São as insurgências populares que historicamente conquistaram e vão continuar conquistando grande parte dos direitos sociais, políticos e culturais que toda a população goza hoje, desde o direito ao voto das mulheres ao salário mínimo e tantos outros que cada setor da sociedade civil tem peleado inclusive para estes mesmos direitos já conquistados não venham a retroceder e é exatamente esse o contexto que estamos vivendo no atual período histórico. Portanto, colocar-se em movimento e a serviço dos processos de mudança não só é um direito como um dever e que deveria ser encarado, pelo conjunto da população com muito mais seriedade. Somos militantes dedicados a construção de uma outra sociedade, de uma outra cidade, de um outro transporte, não somos como a mídia quer fazer reproduzir ao senso comum como vânda-los, loucos ou marginais. A individualização da luta, criada por esses processos judiciais sem pé e nem cabeça são uma estratégia clara de desmobilização e criminalização dos que lutam e essa iniciativa deve ser combatida pelo conjunto da sociedade.
A RBS historicamente tem tratado a questão do transporte público na cidade de Porto Alegre e a luta dos movimentos sociais nessa pauta envolvidos, como caso de polícia, que seguidamente tem se utilizado destas infâmias e infundadas acusações para alastrar o medo entre os cidadãos que vem às ruas se manifestar e a Copa foi o auge desse processo, de coação, de perseguição e de criminalização. São hoje no Brasil, inúmeros os companheiros e companheiras criminalizadxs, que respondem processos, que estão foragidos e outros até presos. E nesse momento é preciso cercar de solidariedade os que lutam, hoje e sempre.

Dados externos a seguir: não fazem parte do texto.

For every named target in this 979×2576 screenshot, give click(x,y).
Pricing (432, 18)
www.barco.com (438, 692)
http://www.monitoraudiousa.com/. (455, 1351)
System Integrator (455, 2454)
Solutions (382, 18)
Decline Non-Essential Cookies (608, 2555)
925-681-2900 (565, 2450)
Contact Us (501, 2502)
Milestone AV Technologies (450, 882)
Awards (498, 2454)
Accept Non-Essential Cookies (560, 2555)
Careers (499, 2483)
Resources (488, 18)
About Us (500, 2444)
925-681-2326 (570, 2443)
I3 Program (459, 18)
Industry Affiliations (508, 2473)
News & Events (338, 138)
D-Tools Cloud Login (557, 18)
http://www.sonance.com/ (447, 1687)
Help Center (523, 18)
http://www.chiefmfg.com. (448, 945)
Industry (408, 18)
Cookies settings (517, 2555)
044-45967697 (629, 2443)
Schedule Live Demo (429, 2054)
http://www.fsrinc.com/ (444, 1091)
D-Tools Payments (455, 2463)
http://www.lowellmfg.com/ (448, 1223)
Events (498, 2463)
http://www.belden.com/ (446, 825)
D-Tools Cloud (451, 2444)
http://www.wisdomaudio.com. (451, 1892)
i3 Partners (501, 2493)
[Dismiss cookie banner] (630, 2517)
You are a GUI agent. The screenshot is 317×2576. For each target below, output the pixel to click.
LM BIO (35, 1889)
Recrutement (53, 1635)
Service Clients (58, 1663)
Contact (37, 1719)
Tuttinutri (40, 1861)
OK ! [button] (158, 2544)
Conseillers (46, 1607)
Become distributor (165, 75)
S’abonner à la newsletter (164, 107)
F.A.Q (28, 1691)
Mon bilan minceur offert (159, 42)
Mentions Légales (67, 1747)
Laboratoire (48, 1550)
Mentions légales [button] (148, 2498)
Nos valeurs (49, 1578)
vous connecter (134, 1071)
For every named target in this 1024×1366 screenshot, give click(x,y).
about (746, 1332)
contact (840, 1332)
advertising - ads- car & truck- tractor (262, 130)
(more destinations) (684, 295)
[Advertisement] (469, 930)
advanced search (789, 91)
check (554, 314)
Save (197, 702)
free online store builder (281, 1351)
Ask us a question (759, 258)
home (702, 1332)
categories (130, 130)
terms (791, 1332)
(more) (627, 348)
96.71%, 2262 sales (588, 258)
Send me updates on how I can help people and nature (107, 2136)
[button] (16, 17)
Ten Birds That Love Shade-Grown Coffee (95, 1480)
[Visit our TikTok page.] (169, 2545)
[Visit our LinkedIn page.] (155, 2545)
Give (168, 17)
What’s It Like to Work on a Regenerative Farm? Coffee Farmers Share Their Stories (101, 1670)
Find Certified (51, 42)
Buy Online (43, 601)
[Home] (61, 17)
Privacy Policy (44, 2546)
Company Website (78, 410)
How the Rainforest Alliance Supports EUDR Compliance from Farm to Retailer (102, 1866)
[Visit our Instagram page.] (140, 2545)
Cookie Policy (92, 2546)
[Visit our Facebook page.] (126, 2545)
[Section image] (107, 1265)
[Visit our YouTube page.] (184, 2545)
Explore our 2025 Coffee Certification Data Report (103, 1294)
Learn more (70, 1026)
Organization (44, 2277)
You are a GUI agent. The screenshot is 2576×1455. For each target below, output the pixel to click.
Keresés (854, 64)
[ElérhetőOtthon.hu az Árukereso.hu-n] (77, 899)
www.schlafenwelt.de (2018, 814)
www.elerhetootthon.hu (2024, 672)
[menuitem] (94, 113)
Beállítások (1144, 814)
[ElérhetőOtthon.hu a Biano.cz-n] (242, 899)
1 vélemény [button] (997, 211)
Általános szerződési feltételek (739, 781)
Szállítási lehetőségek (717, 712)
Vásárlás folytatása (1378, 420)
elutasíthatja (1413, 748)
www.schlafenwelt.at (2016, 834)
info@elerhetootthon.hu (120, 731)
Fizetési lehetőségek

Me causa sem dúvida muita estranheza a inclusão do meu nome neste inquérito. Eu estive no tesourinha nesse dia e lá, como tantos outros eu estava lutando por uma cidade mais justa e por um transporte público acessível a todos. Como arquiteta e urbanista, mestranda da UFRGS na área de planejamento urbano faço do meu conhecimento uma arma para lutar por esta cidade, e todas as cidades que hoje passam por tantos problemas e contradições. E é isso que me motiva em todas as trincheiras e áreas de atuação a seguir firme e NÃO DESISTIR JAMAIS, não retroceder um só passo e apostar que meus dias cada vez mais estarão dedicados a seguir defendendo os direitos humanos e estar sempre ao lado dos debaixo.
Brisa, Gil, Fabrício, Sheila, e tantos outros que também tiveram seus nomes e suas vidas expostas pelo simples fato de acreditar que é possível construir um transporte 100% público e parcialmente gratuito na cidade, estamos juntos e espero que possamos seguir reeguendo a pauta do transporte e derrotando as intransigências desses órgãos de governo além de seguir enfrentando os verdadeiros vanda-los e depredadores do patrimônio público desse país, que certamente não somos nós!
Eu estou com a cabeça erguida e vou seguir com a certeza de que a nossa luta é justa e necessária e vou por ela até as ultimas conseqüências. Não me calarão. Enquanto morar for um privilégio, ocupar é um direito e moradia e transporte são uma só pauta! Convoco a todos e todas que se somem, que tragam sua solidariedade e lutem pelo que acreditam.